Start of Supplied material

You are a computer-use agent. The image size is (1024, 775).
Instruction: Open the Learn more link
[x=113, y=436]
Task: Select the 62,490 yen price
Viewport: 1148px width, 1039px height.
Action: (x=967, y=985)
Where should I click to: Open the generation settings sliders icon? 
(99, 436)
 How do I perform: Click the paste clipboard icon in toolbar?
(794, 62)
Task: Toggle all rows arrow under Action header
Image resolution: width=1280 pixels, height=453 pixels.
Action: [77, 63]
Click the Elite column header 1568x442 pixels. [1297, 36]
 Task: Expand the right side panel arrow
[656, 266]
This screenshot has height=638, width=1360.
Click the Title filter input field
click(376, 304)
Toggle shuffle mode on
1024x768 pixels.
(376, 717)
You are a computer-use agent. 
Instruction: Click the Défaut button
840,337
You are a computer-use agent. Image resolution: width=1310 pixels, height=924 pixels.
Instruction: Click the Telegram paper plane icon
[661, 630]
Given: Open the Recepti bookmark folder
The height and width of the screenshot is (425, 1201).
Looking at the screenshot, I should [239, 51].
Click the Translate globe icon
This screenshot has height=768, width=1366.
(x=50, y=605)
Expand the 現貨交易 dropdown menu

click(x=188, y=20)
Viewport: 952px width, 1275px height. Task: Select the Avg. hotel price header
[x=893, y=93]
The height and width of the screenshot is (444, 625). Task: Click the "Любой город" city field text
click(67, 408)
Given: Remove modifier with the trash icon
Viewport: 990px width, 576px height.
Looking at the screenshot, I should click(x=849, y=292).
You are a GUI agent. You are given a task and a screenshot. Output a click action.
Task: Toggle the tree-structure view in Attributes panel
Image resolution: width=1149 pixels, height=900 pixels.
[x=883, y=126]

End of Supplied material

● **Aim of the task**
When you reach the line in the material above that holds "Click the Translate globe icon", begin reproducing lines exactly, and stop after the line that holds "Task: Toggle the".

● **Response box**
Click the Translate globe icon
This screenshot has height=768, width=1366.
(x=50, y=605)
Expand the 現貨交易 dropdown menu

click(x=188, y=20)
Viewport: 952px width, 1275px height. Task: Select the Avg. hotel price header
[x=893, y=93]
The height and width of the screenshot is (444, 625). Task: Click the "Любой город" city field text
click(67, 408)
Given: Remove modifier with the trash icon
Viewport: 990px width, 576px height.
Looking at the screenshot, I should click(x=849, y=292).
You are a GUI agent. You are given a task and a screenshot. Output a click action.
Task: Toggle the tree-structure view in Attributes panel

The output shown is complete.